The ROC function also reports the Area Under the Curve (AUC, sometimes referred to as AUROC or the area under the ROC curve) value as 0.9642, which is quite high. The AUC scores the model based on how well it balances the true positive rate versus the false positive rate. A perfect classifier would achieve an AUC of 1, meaning that it always achieves a true positive rate of 1 and a false positive rate of 0. The dashed diagonal orange line in the graph below, on the other hand represents a model that randomly assigns classes, achieving an AUC of 0.5. Any model with an AUC greater than 0.5 has therefore performed better than random. (The AUC is reported in the last line of the AUC column, since it is incremented at each step of the ROC function, which is why we did not see it first above.) To get a better idea of what the different threshold values mean, we also drew the ROC curve in Python using the matplotlib package.

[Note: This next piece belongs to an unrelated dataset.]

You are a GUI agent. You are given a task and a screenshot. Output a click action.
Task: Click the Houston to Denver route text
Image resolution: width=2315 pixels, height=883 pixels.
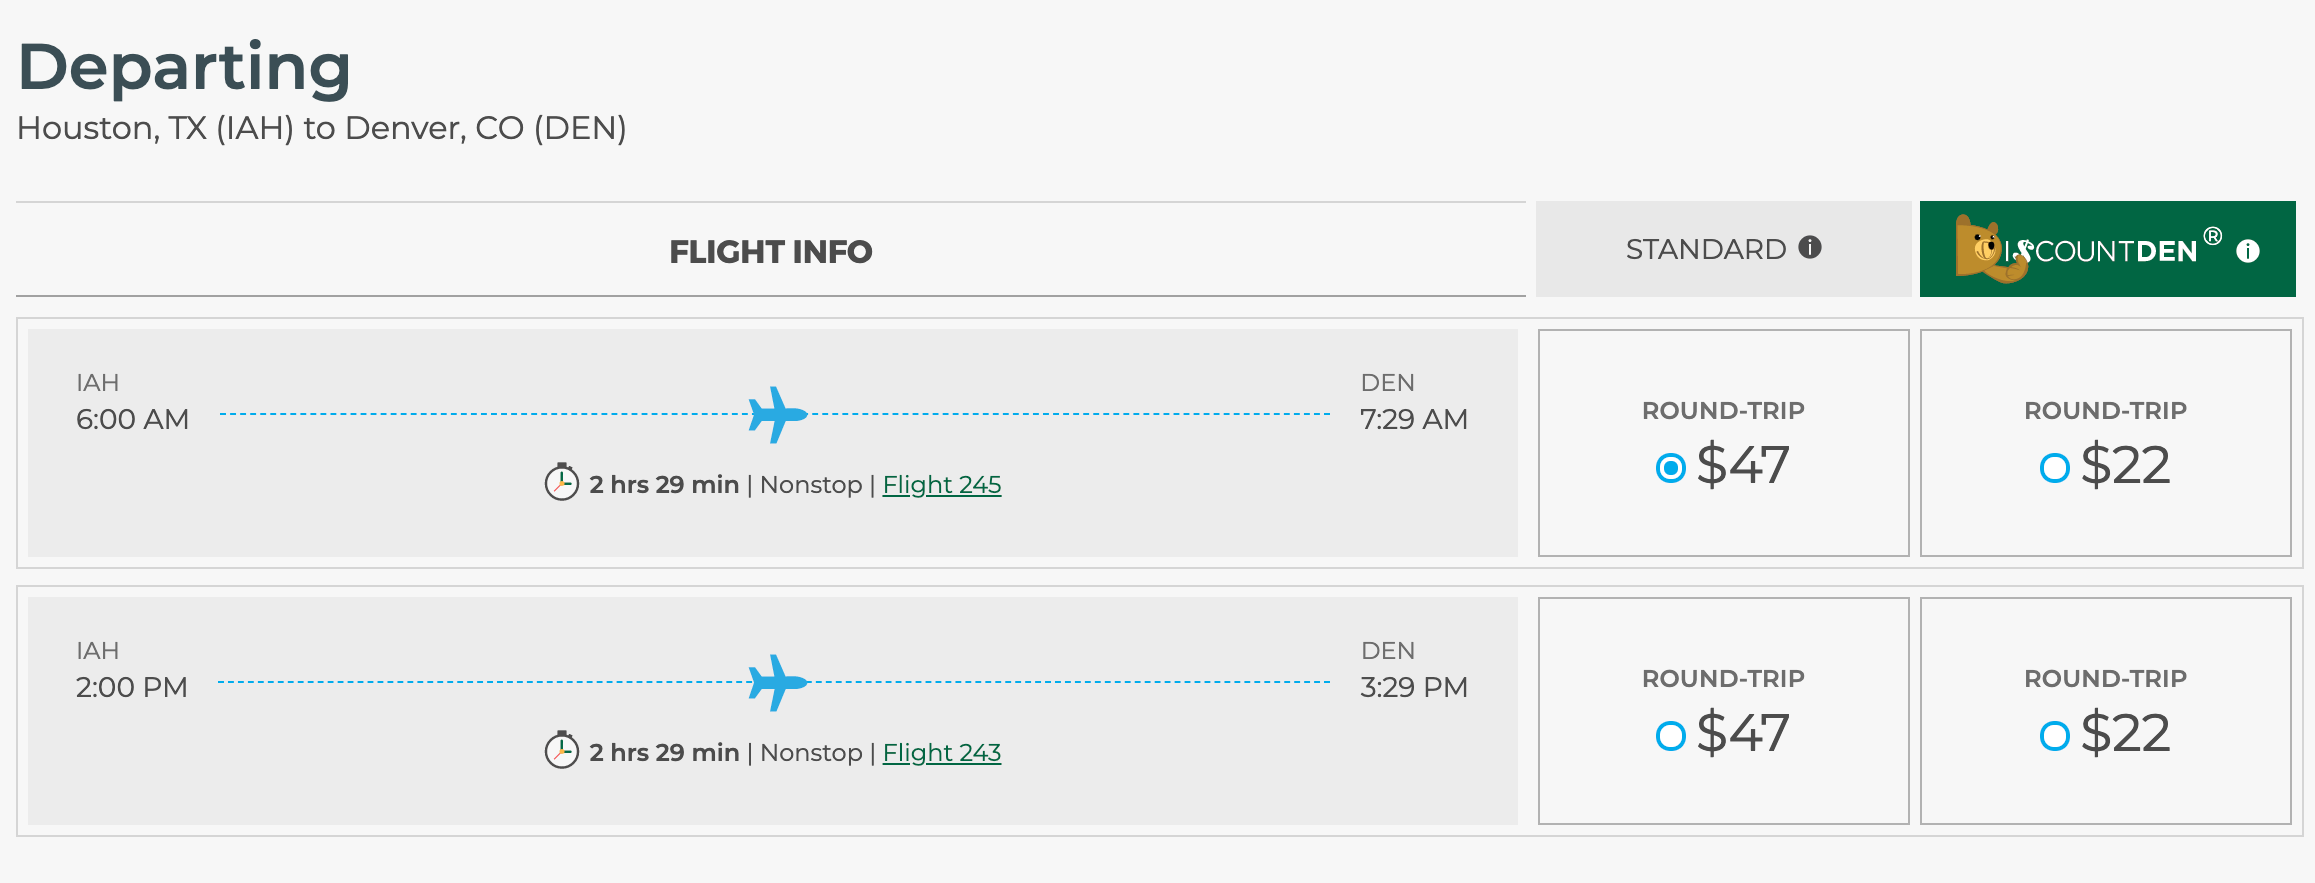(321, 128)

We see here the trade off between true positives and false positives as the threshold value increases. We want the maximum true positive number and the minimum false positive number, but how many false positives we are willing to tolerate depends on our use case. For example, if this dataset represented the web traffic of users logging in to their bank accounts, we’d likely want to more aggressively classify outliers because allowing a false login attempt is very dangerous, while the cost of locking some genuine users out of their accounts is acceptable. On the other hand, if we are filtering spam email, the stakes are lower for allowing a spam email through while blocking genuine emails is very annoying to users, so we’d likely classify outliers less aggressively.

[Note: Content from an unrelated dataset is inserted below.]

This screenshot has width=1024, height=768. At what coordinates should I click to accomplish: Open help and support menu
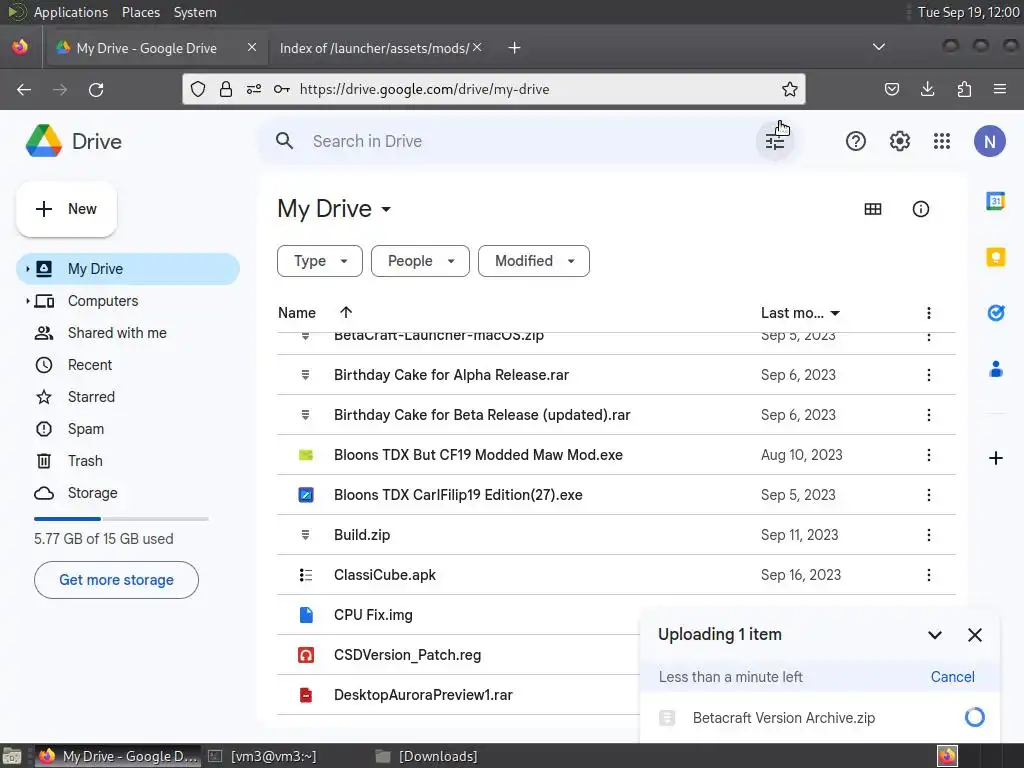click(x=855, y=141)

Looking at the ROC output, we may want to try out a different threshold in our confusion_matrix.

=> WITH prediction_result AS (SELECT apply_iforest(:columns USING PARAMETERS model_name='iforest_example', threshold=0.501) AS pred, label!='normal.' AS obs
                              FROM web_traffic_http)
   SELECT confusion_matrix(obs, pred.is_anomaly USING PARAMETERS num_classes=2) OVER() FROM prediction_result;
 actual_class | predicted_false | predicted_true |                       comment                      
--------------+-----------------+----------------+-----------------------------------------------------
 f            |          609850 |           9196 |
 t            |            1935 |           2110 | Of 623091 rows, 623091 were used and 0 were ignored
(2 rows)


Note that while a threshold of 0.501 does produce a better result in terms of correctly predicted outliers, it also results in more than 7,000 non-outlier rows classified as outliers. Again, choosing the best threshold value ultimately comes down to the specific use case for which the model is being used.

Summary

Here, we’ve walked through how to download and import a dataset into Vertica, train an iForest model, and tune the threshold parameter for prediction. Our example uses a web traffic dataset, but there are countless other applications iForest can be used for. Here are just a few examples:

  • Fraud Detection – emails, account logins, financial data, etc.
  • Fault Detection
  • System Health monitoring
  • Event detection in sensor networks
  • Etc.

All sorts of events we experience represent outliers from the norm. Earthquakes, stock spikes, system failures, tsunamis, extreme weather events, manufacturing defects, and diseases are all examples of outliers in vastly different fields. The Isolation Forest algorithm is yet another powerful tool in your machine learning toolbox with which to build, test, and deploy your solutions and identify such outliers as quickly and efficiently as possible.